Each entry should be duplicated exactly, with no line missing.

- [RECORDS SUPPLIED]:
★ ★ ★ ★

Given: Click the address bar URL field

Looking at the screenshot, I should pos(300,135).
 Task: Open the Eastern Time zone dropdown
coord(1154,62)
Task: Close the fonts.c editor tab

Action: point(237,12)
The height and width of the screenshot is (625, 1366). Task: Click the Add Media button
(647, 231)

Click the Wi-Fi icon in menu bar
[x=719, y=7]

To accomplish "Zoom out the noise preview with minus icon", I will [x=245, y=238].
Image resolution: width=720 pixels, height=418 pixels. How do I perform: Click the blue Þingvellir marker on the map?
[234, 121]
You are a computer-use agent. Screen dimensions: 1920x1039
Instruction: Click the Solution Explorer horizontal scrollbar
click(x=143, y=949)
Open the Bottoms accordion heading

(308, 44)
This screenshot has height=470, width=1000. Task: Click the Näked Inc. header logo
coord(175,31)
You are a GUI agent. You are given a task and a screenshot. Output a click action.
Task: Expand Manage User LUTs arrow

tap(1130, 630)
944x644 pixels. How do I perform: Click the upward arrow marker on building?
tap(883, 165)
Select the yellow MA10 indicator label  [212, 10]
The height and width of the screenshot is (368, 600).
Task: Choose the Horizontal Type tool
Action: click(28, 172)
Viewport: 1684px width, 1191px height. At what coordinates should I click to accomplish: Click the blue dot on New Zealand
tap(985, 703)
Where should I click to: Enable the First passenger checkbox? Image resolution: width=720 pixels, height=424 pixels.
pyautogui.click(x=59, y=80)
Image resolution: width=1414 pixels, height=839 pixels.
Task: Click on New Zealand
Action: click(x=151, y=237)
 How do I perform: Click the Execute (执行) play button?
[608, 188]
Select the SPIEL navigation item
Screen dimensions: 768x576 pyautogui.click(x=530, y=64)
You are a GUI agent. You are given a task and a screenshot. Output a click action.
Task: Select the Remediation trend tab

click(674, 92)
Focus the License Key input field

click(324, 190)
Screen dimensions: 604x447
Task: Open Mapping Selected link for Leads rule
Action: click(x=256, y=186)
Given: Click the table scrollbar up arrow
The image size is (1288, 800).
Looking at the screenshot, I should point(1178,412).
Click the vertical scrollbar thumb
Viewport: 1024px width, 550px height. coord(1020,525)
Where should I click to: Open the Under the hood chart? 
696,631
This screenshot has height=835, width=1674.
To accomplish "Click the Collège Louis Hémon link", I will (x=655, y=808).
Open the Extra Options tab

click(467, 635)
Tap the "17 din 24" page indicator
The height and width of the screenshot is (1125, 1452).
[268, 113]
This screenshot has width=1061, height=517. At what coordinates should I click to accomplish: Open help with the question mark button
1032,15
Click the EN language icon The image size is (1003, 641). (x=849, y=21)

★ ★ ★ ★

- [EXERCISE ANSWER]:
Given: Click the address bar URL field

Looking at the screenshot, I should pos(300,135).
 Task: Open the Eastern Time zone dropdown
coord(1154,62)
Task: Close the fonts.c editor tab

Action: point(237,12)
The height and width of the screenshot is (625, 1366). Task: Click the Add Media button
(647, 231)

Click the Wi-Fi icon in menu bar
[x=719, y=7]

To accomplish "Zoom out the noise preview with minus icon", I will [x=245, y=238].
Image resolution: width=720 pixels, height=418 pixels. How do I perform: Click the blue Þingvellir marker on the map?
[234, 121]
You are a computer-use agent. Screen dimensions: 1920x1039
Instruction: Click the Solution Explorer horizontal scrollbar
click(x=143, y=949)
Open the Bottoms accordion heading

(308, 44)
This screenshot has height=470, width=1000. Task: Click the Näked Inc. header logo
coord(175,31)
You are a GUI agent. You are given a task and a screenshot. Output a click action.
Task: Expand Manage User LUTs arrow

tap(1130, 630)
944x644 pixels. How do I perform: Click the upward arrow marker on building?
tap(883, 165)
Select the yellow MA10 indicator label  [212, 10]
The height and width of the screenshot is (368, 600).
Task: Choose the Horizontal Type tool
Action: click(28, 172)
Viewport: 1684px width, 1191px height. At what coordinates should I click to accomplish: Click the blue dot on New Zealand
tap(985, 703)
Where should I click to: Enable the First passenger checkbox? Image resolution: width=720 pixels, height=424 pixels.
pyautogui.click(x=59, y=80)
Image resolution: width=1414 pixels, height=839 pixels.
Task: Click on New Zealand
Action: click(x=151, y=237)
 How do I perform: Click the Execute (执行) play button?
[608, 188]
Select the SPIEL navigation item
Screen dimensions: 768x576 pyautogui.click(x=530, y=64)
You are a GUI agent. You are given a task and a screenshot. Output a click action.
Task: Select the Remediation trend tab

click(674, 92)
Focus the License Key input field

click(324, 190)
Screen dimensions: 604x447
Task: Open Mapping Selected link for Leads rule
Action: click(x=256, y=186)
Given: Click the table scrollbar up arrow
The image size is (1288, 800).
Looking at the screenshot, I should point(1178,412).
Click the vertical scrollbar thumb
Viewport: 1024px width, 550px height. coord(1020,525)
Where should I click to: Open the Under the hood chart? 
696,631
This screenshot has height=835, width=1674.
To accomplish "Click the Collège Louis Hémon link", I will (x=655, y=808).
Open the Extra Options tab

click(467, 635)
Tap the "17 din 24" page indicator
The height and width of the screenshot is (1125, 1452).
[268, 113]
This screenshot has width=1061, height=517. At what coordinates should I click to accomplish: Open help with the question mark button
1032,15
Click the EN language icon The image size is (1003, 641). (x=849, y=21)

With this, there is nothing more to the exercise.